## What the exercise asks
Once you have checked each line below, report only the number of lines that contain the word "timeline".

═══ Extracted data ═══

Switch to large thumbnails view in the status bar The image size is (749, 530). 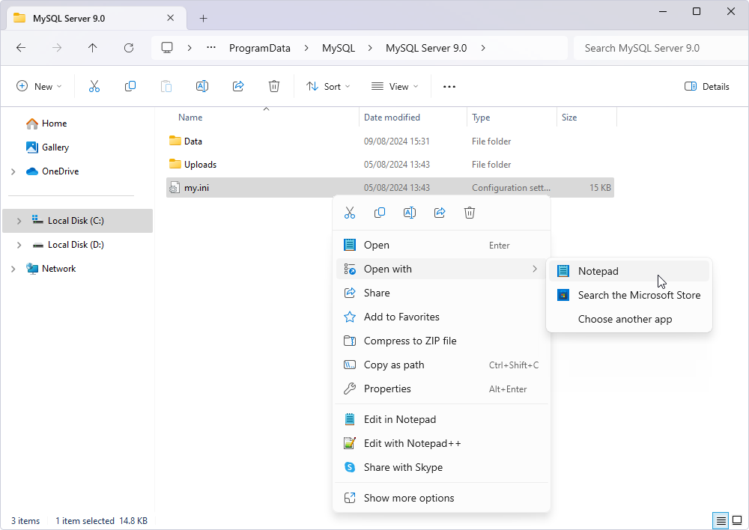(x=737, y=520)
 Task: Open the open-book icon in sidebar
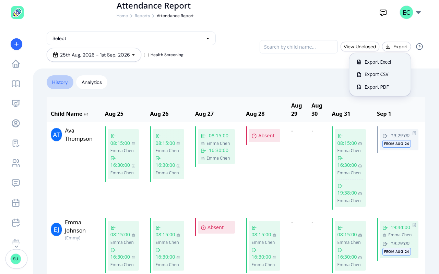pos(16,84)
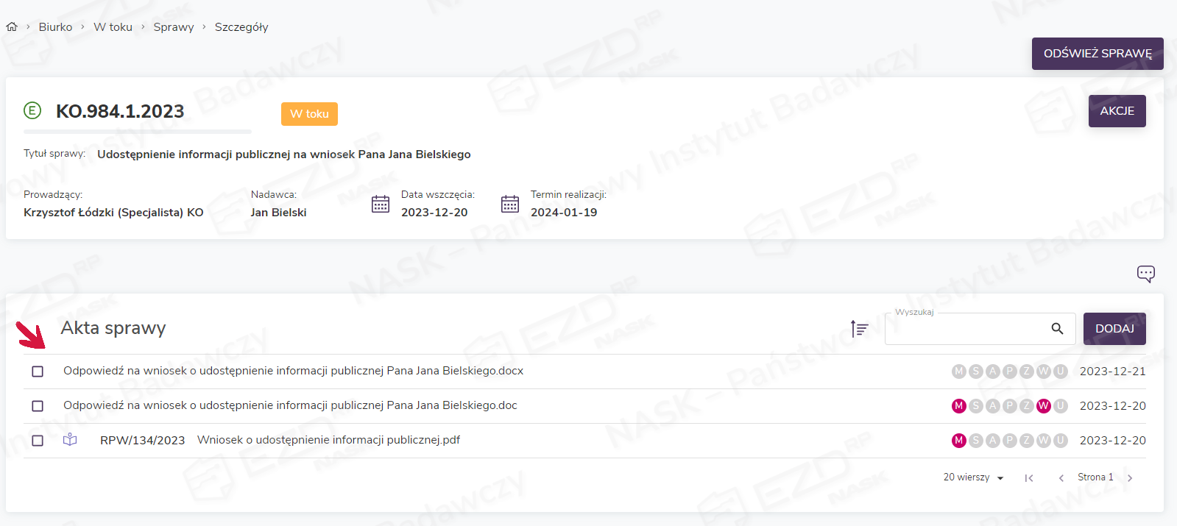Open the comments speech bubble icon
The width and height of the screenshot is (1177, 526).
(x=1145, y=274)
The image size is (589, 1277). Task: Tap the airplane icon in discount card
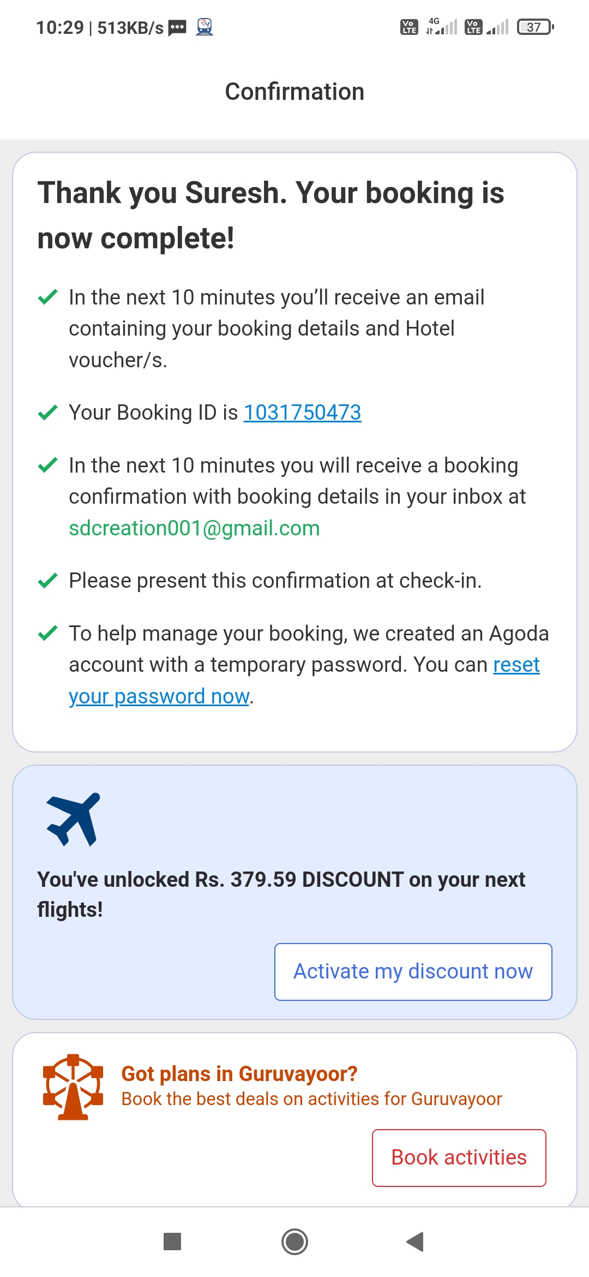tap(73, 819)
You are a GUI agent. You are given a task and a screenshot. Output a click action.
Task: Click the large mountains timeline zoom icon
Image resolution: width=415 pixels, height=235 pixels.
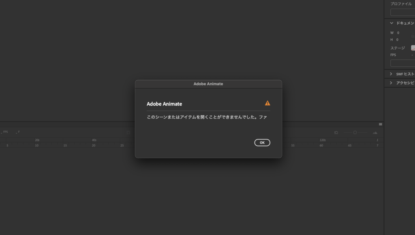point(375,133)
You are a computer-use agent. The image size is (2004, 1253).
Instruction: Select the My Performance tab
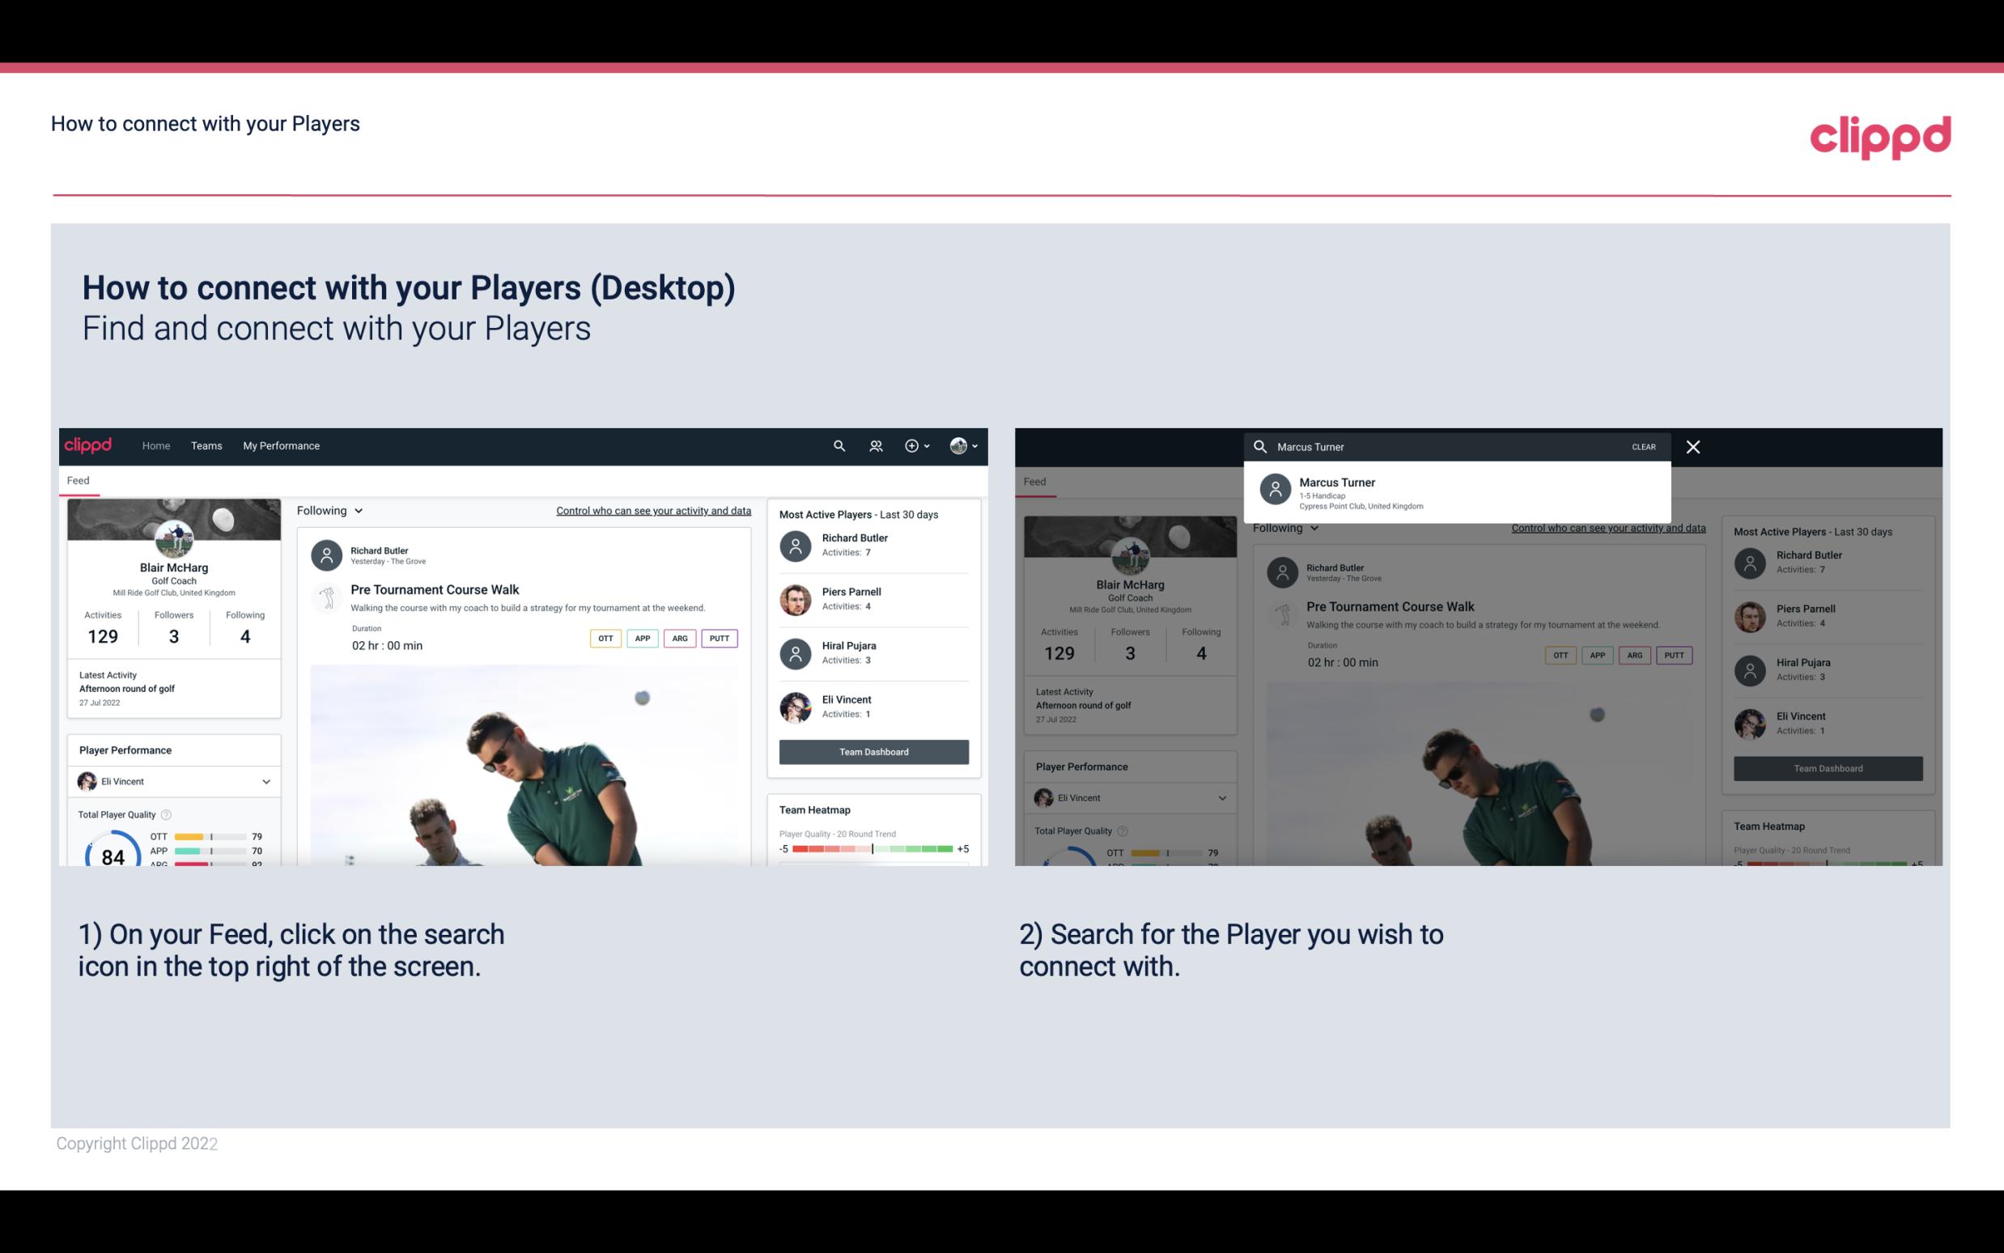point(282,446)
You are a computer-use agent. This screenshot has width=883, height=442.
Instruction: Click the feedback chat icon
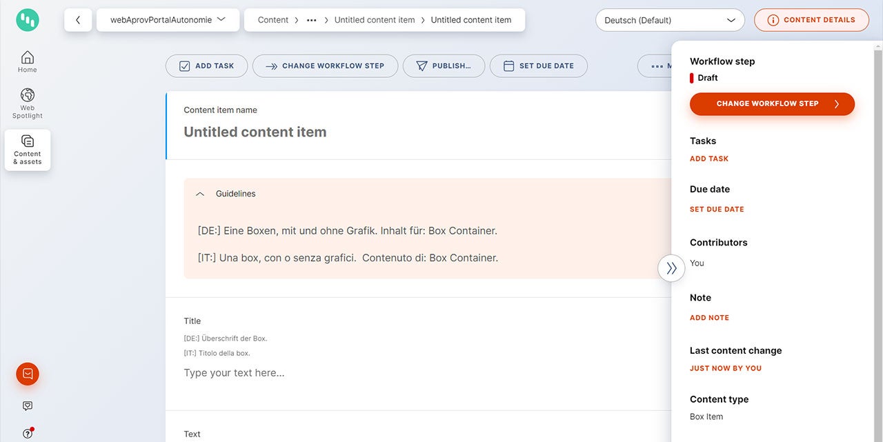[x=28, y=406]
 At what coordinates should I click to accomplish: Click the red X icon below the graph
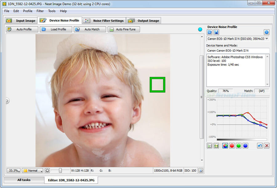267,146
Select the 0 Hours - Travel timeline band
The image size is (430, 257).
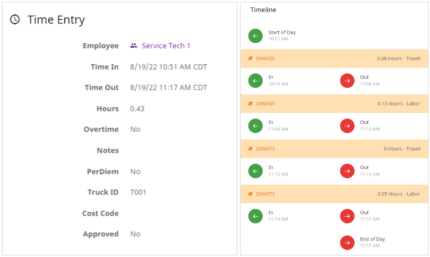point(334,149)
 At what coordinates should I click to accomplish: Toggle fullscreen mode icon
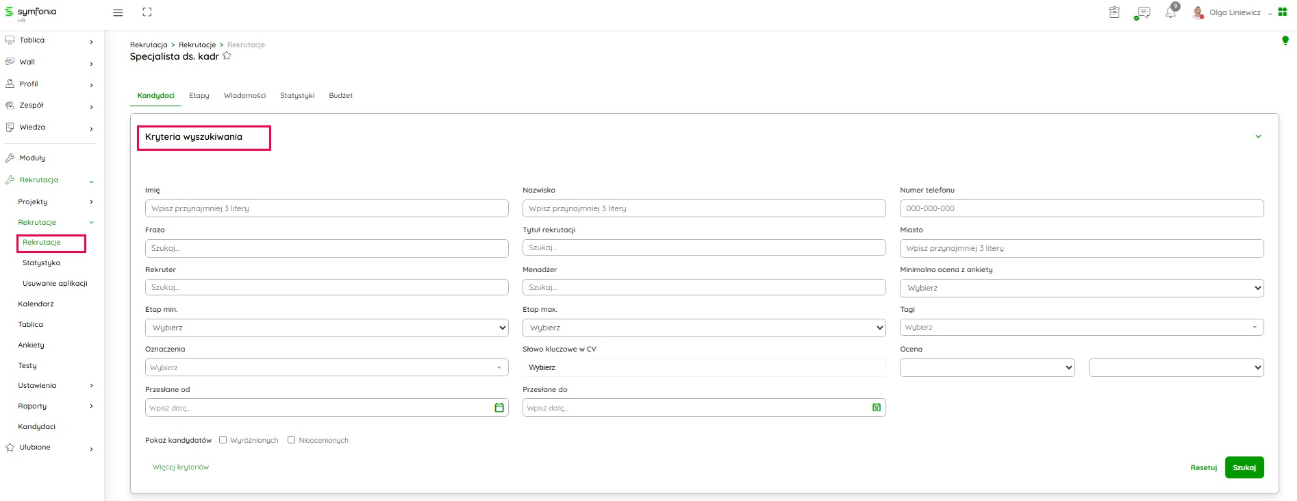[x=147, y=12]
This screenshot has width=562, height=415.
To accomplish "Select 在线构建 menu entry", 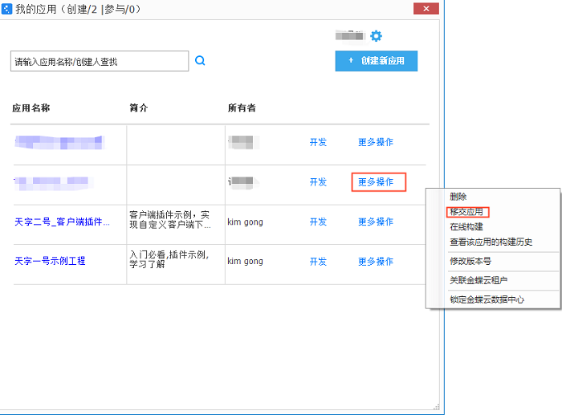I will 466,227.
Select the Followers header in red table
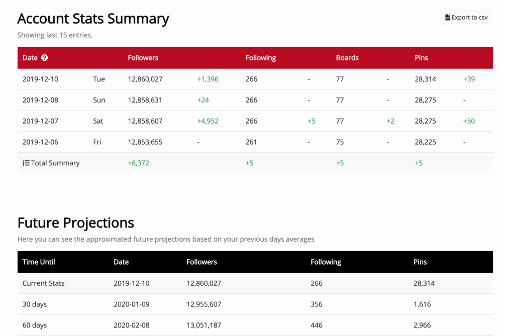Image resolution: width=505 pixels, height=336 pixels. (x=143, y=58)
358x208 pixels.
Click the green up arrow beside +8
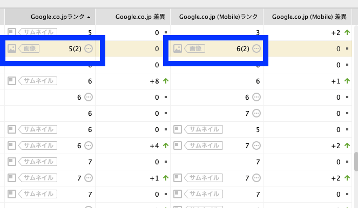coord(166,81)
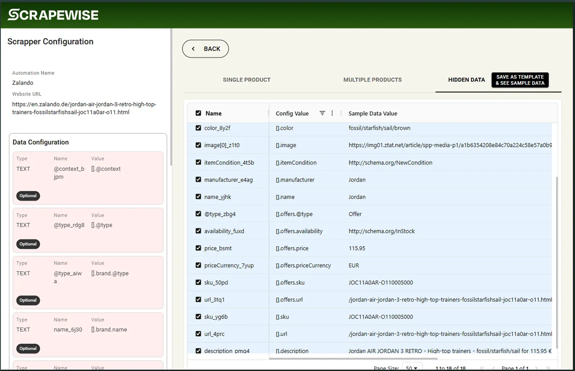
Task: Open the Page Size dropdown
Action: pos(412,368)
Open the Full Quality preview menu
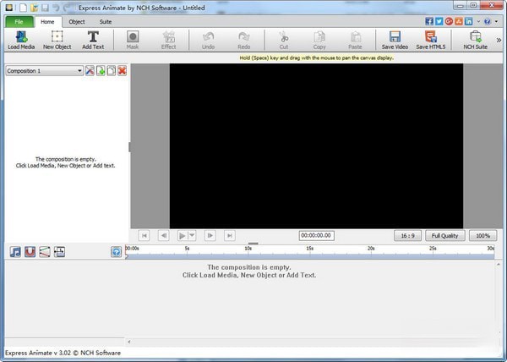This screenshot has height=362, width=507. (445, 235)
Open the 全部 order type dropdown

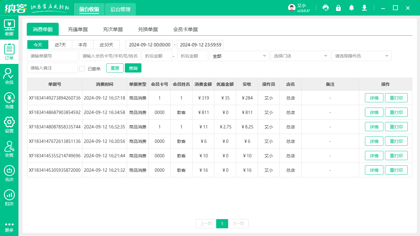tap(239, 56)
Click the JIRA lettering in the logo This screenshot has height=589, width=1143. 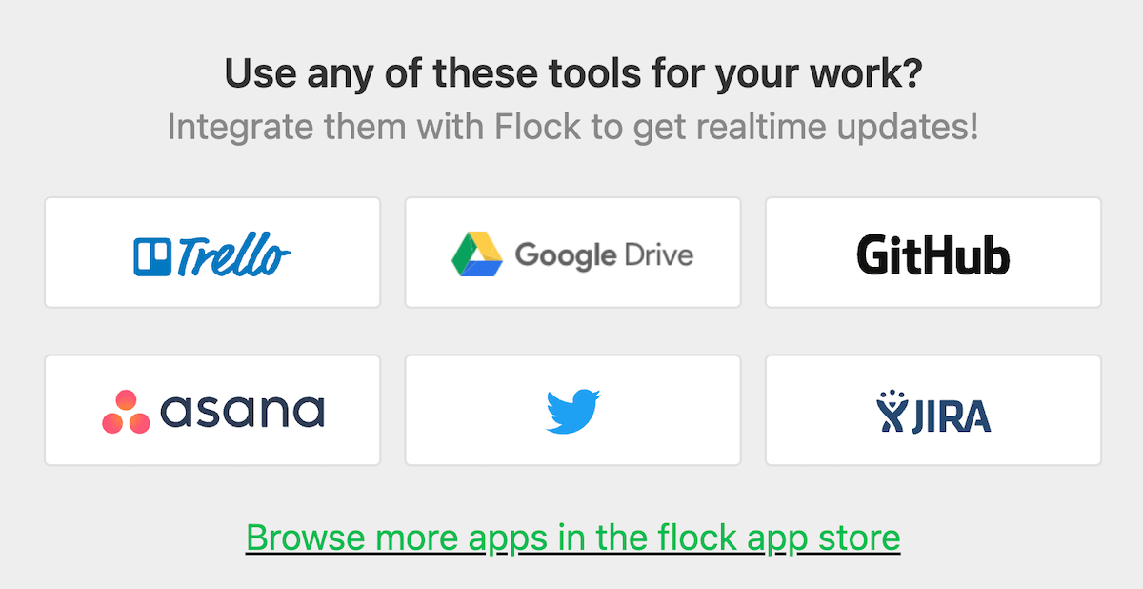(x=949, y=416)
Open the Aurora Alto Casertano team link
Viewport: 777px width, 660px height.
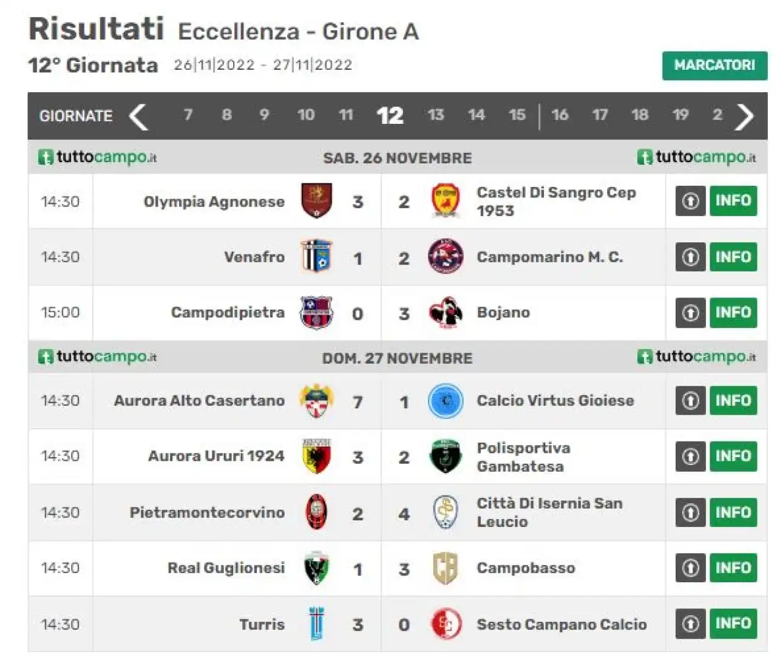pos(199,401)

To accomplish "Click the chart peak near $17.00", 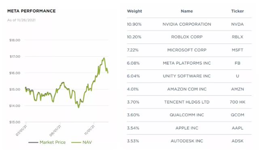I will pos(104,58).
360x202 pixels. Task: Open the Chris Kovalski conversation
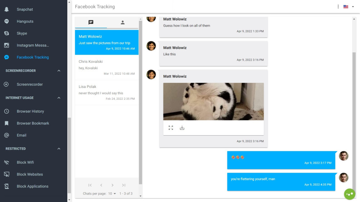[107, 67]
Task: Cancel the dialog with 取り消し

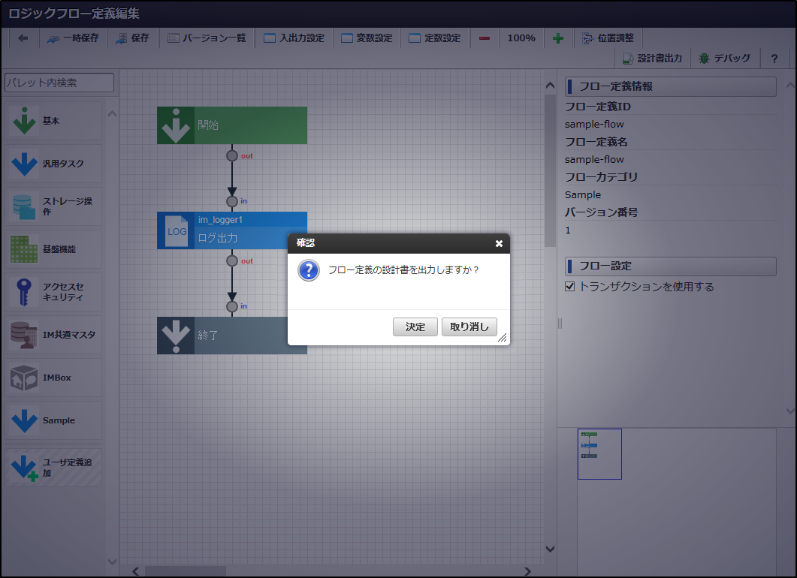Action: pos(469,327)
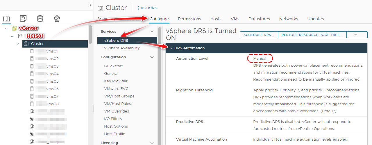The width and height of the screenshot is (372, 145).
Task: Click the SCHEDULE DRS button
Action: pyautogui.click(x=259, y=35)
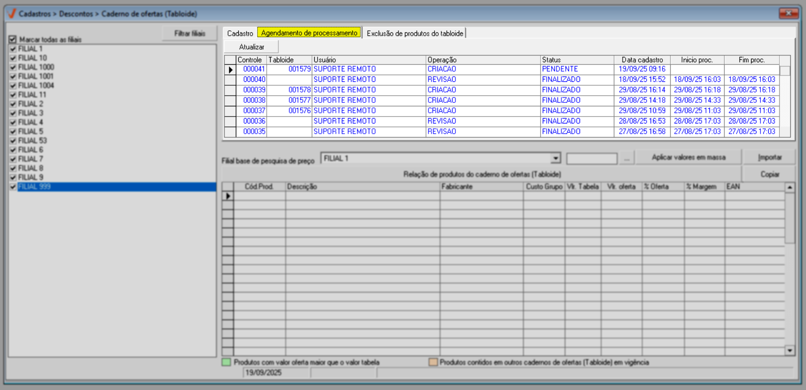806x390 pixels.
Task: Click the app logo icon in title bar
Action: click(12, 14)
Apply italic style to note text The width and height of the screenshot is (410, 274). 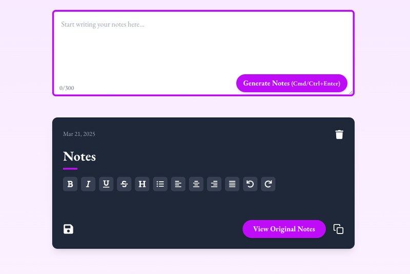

═══

## Task output
2